Task item → Each line from the one containing "868x411 pixels. How" through the final line of the data below must be repeated exactly.

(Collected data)
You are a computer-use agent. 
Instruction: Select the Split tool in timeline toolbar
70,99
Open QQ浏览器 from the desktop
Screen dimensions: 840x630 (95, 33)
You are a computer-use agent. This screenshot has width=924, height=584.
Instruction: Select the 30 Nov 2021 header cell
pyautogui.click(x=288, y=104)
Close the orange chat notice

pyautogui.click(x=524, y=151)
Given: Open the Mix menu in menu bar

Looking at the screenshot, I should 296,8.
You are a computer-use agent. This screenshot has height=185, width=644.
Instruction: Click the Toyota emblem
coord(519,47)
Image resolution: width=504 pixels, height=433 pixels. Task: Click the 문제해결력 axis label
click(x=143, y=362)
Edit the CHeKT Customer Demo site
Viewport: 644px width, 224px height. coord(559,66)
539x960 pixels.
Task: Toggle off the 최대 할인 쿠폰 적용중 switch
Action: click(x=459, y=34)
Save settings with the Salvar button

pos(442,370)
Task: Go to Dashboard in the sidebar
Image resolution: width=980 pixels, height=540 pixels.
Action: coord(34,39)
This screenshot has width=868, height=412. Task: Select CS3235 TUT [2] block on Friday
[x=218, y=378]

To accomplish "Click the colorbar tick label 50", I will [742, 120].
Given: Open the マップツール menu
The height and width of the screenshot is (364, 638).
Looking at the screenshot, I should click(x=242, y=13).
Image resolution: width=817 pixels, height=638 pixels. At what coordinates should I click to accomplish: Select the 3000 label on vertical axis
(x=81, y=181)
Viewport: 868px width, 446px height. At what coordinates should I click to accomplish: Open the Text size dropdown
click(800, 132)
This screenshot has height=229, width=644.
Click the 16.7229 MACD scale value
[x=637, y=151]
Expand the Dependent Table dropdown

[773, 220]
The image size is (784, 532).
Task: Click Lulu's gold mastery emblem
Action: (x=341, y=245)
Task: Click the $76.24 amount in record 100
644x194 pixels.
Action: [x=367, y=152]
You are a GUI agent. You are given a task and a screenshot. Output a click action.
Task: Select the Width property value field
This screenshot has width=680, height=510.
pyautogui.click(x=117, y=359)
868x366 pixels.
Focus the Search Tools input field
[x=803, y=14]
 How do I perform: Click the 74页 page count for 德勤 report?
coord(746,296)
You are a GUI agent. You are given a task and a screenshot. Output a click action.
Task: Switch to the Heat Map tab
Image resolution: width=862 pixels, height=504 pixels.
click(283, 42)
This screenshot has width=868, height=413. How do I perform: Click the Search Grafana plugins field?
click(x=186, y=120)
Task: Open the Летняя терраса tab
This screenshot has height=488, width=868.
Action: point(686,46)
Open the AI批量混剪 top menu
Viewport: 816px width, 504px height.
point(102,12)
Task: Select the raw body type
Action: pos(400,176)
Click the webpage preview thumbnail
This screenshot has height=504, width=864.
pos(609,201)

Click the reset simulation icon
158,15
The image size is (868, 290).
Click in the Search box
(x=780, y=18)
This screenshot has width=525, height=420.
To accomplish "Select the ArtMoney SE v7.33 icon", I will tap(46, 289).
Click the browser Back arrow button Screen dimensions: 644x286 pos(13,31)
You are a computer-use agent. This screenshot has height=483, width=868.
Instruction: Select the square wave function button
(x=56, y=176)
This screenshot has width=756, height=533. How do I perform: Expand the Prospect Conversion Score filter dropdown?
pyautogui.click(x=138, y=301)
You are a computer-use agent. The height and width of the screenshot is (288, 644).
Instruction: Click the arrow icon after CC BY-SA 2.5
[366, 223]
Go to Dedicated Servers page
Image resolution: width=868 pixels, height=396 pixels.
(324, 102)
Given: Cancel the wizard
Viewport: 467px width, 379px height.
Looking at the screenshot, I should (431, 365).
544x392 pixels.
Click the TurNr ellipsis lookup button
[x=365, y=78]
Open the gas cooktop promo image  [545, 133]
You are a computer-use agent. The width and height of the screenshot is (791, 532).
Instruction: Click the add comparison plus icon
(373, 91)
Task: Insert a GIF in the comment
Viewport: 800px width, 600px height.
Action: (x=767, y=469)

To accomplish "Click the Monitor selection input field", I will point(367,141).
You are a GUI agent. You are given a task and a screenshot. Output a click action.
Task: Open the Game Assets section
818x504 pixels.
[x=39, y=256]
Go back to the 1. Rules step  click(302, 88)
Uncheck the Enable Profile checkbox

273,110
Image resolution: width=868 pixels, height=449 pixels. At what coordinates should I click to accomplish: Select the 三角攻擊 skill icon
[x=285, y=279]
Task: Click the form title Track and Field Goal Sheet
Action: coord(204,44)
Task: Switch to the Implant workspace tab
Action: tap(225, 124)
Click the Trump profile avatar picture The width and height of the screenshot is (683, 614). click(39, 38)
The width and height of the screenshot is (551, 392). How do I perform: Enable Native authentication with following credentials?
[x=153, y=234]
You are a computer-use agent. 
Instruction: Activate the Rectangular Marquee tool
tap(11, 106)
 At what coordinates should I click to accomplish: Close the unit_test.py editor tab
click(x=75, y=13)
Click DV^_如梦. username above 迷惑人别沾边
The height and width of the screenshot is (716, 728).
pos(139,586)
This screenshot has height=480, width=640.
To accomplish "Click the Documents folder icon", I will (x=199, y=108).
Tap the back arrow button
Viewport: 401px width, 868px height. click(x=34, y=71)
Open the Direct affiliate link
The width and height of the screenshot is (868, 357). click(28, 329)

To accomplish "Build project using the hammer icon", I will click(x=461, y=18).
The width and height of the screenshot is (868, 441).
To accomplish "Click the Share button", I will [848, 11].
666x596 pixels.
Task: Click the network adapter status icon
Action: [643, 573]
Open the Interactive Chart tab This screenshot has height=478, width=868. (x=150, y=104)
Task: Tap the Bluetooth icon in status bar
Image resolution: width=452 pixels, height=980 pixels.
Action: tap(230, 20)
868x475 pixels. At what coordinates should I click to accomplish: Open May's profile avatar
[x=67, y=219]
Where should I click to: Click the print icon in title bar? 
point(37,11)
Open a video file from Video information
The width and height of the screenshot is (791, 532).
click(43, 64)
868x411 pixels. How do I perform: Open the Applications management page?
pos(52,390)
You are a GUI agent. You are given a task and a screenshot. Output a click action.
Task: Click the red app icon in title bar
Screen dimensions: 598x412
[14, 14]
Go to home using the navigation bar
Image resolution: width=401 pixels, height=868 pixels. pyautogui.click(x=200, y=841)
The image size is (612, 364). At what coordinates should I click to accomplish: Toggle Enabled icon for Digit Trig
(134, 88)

Answer to this task →
868x411 pixels. How do I perform: Open the Applications management page?
pos(52,390)
You are a GUI agent. You are given a task and a screenshot. Output a click action.
Task: Click the red app icon in title bar
Screen dimensions: 598x412
[14, 14]
Go to home using the navigation bar
Image resolution: width=401 pixels, height=868 pixels. pyautogui.click(x=200, y=841)
The image size is (612, 364). At what coordinates should I click to accomplish: Toggle Enabled icon for Digit Trig
(134, 88)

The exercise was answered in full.